The Norwegian duo return with more minimal electronica.
Sid Smith 2007
To call something or someone 'amateur' in the UK is pretty much an insult, a linguistic demarcation line designed to separate the pro from the prole. The fact that neither Espen Sommer Eide nor Dad-Are Haugan, are trained musicians has not hindered them in crossing that line. With several albums to their credit (including 2005’s Norwegian Grammy-winning Miniatures) they’re part of the must-hear experimental electronica scene emanating out of the vicinity of the Arctic Circle. Whilst the accolade 'big in Tromso' may sound condescending, bear in mind that the competition includes the likes of Biosphere and Supersilent.
For Alog the album title refers to the freshness and energy when approaching an instrument unencumbered by concerns about technique, or whether or not something sounds ‘good.’ In other words: making a hell of a racket. The problem is that this methodology produces uneven results. The terse, Reich-like throb of “Son Of King,” with its razor-sharp editing and concise lyric sits awkwardly beside a generally monotonous improvisation of the “freak out” variety on “A Throne For The Common Man”. Never was so much percussion shaken, rattled and rolled to such pointlessly dull effect. The presence of this and one or two similarly aimless items (particularly the slack glissando of “The Learning Curve”) undermine the album’s strength.
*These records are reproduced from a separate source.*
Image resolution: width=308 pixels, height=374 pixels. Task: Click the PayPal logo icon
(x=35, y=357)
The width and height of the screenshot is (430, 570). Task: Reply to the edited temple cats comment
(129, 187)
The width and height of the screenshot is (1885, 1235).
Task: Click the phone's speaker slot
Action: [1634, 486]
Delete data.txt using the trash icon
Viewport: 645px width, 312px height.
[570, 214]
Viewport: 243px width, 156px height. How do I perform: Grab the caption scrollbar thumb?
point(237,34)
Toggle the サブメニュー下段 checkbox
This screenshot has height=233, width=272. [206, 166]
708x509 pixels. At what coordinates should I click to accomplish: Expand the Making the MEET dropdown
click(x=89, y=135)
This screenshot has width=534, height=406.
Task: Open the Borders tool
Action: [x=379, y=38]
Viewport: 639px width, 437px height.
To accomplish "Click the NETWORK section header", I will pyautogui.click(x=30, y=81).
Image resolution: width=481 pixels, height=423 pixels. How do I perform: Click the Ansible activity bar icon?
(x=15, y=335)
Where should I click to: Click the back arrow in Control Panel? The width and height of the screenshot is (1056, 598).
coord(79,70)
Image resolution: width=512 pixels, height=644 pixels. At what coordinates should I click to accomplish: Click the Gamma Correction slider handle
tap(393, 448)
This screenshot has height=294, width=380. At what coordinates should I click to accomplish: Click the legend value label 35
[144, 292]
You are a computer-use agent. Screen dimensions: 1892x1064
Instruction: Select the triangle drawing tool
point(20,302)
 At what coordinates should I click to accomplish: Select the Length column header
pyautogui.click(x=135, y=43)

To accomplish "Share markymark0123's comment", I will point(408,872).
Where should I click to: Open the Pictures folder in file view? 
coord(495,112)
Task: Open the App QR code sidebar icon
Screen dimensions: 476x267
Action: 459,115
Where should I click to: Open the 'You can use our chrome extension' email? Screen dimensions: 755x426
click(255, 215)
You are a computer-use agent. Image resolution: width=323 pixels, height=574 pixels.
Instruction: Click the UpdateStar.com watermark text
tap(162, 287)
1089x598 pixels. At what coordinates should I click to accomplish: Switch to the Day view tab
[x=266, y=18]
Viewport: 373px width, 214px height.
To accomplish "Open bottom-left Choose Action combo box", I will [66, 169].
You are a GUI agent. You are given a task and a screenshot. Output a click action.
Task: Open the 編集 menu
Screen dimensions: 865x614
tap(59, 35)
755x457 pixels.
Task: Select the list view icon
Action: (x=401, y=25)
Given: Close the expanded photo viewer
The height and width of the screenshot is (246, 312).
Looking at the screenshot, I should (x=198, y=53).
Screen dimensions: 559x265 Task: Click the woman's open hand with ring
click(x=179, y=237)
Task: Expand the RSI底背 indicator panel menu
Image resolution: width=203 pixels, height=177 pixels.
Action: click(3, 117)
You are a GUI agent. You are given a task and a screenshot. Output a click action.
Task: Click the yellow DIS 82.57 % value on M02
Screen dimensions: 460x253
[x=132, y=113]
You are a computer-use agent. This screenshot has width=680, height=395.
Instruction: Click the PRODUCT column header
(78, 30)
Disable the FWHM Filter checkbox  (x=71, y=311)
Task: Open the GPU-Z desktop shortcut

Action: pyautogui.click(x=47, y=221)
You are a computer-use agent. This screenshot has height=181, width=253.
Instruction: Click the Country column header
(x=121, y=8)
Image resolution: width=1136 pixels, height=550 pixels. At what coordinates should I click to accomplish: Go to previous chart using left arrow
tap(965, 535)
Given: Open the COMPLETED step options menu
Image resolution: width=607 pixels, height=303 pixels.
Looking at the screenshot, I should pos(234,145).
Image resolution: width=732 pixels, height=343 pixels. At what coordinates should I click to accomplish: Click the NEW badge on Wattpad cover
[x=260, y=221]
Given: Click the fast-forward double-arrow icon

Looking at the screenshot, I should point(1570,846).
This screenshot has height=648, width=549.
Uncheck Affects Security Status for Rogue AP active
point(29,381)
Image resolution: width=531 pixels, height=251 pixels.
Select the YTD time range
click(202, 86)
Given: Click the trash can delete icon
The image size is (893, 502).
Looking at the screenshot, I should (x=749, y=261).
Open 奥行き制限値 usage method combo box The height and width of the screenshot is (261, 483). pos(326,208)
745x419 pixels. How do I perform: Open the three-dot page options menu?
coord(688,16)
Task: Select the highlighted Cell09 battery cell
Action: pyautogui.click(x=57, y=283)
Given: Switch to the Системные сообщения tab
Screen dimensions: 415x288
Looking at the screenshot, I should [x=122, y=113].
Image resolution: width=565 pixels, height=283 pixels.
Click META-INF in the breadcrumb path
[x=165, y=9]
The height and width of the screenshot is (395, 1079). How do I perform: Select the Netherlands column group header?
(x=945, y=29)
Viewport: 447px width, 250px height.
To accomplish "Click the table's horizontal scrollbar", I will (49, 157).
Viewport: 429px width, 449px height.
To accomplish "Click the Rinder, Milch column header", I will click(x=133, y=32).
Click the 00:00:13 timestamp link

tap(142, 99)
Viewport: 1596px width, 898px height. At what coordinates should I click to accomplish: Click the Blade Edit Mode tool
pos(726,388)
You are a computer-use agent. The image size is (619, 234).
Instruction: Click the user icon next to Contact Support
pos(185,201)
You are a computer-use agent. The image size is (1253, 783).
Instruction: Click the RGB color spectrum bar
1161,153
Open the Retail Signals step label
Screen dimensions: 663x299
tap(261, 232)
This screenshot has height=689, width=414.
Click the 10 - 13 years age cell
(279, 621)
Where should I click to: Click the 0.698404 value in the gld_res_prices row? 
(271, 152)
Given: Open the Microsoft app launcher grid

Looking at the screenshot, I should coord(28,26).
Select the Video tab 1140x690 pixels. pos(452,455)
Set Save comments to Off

The amorphous vocal exercising in “Write Your Thoughts In Water” enjoys the air of cathartic release, whilst the mesmeric bell-like repetition of “The Beginner” becomes strangely uplifting as indeterminate wisps of melody curl and spin around the pulsating central chord. Best of all is the epic “Bedlam Emblem’s” terminally distorted merry-go-round of tape loops and kerrang-guitar Armageddon.
The dominant textures have been quite literally cobbled together from hours of field recordings made in primary school music rooms and other source-abundant locations. Imported into the often sterile world of lap-top derived music, there woody ambience is both warming and welcome. Not without humour, “The Future Of Norwegian Wood” is partly constructed from various bangs, cuts, and slaps constituting a different kind of substance abuse than the ones usually associated with the music business. Flawed but worthy.